▶ _STATED EXERCISE_
Below, copy the stretch of entries from the line containing "Screen dimensions: 633x450" through the line containing "[x=133, y=250]", reproducing each line verbatim and leaving out the pictures.

▶ _SUPPLIED ENTRIES_
++++
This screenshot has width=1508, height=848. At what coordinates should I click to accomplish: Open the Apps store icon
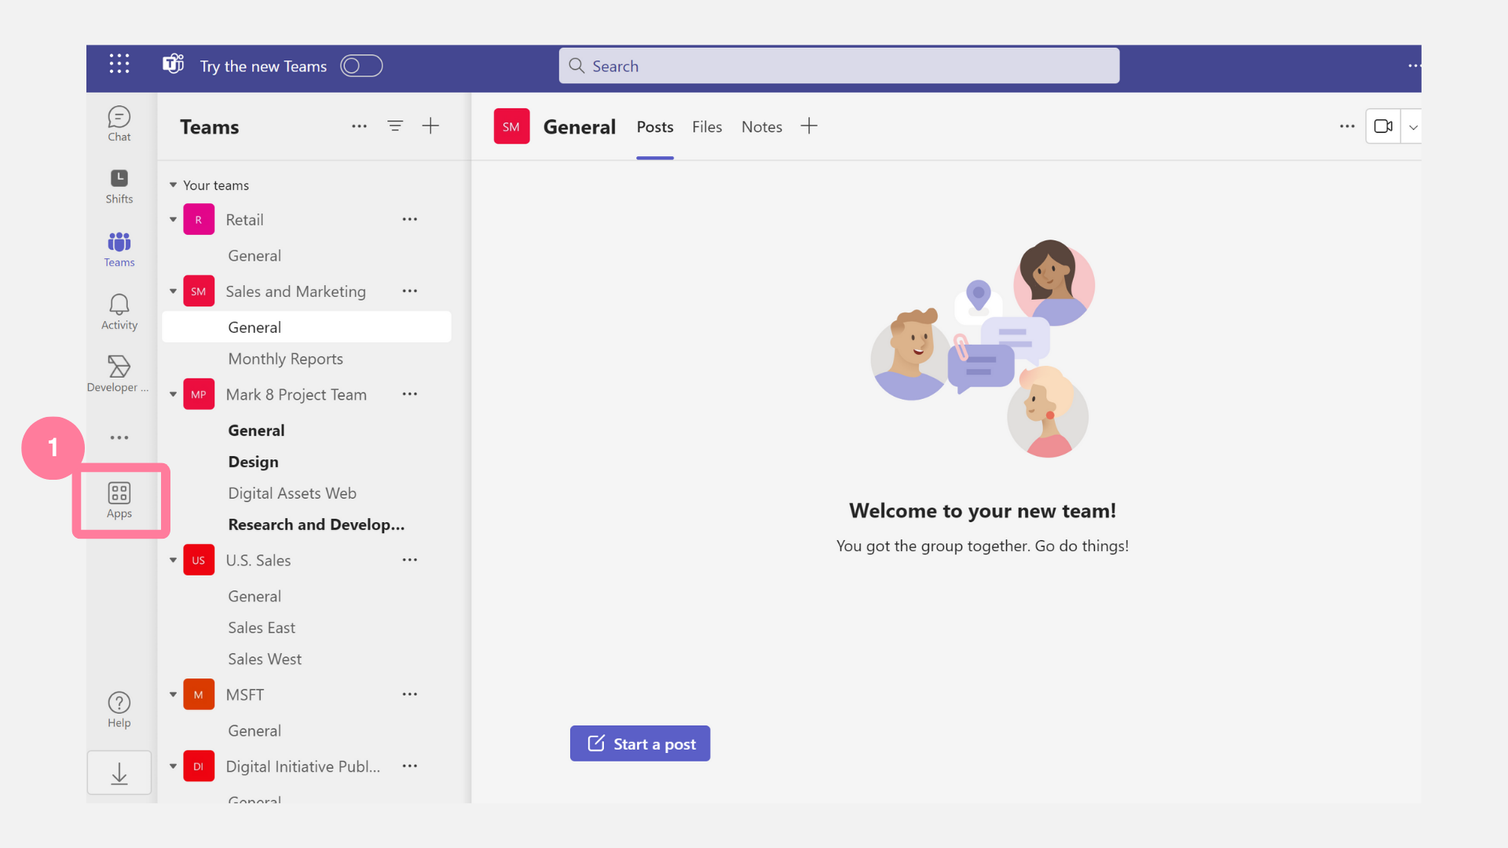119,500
++++
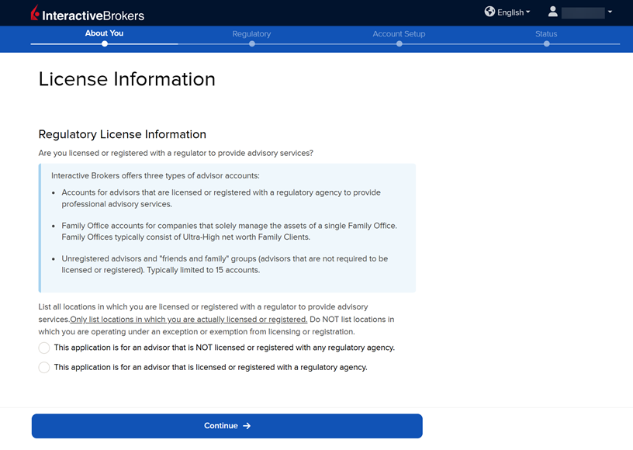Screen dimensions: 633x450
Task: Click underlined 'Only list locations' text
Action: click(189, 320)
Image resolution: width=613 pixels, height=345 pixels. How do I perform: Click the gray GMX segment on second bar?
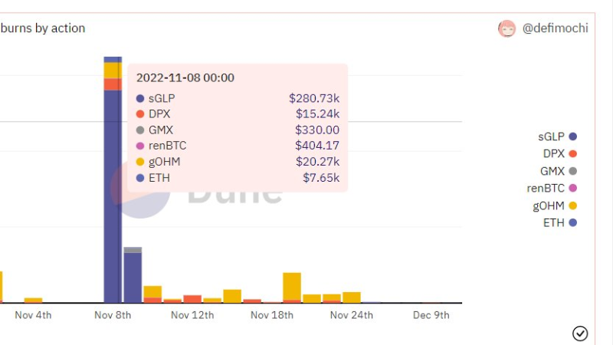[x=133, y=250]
++++
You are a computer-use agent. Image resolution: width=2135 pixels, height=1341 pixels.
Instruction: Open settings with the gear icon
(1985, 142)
++++
▶ _SOLUTION TO THIS TASK_
Screen dimensions: 633x450
Task: Click underlined 'Only list locations' text
Action: click(189, 320)
Image resolution: width=613 pixels, height=345 pixels. How do I perform: Click the gray GMX segment on second bar?
[x=133, y=250]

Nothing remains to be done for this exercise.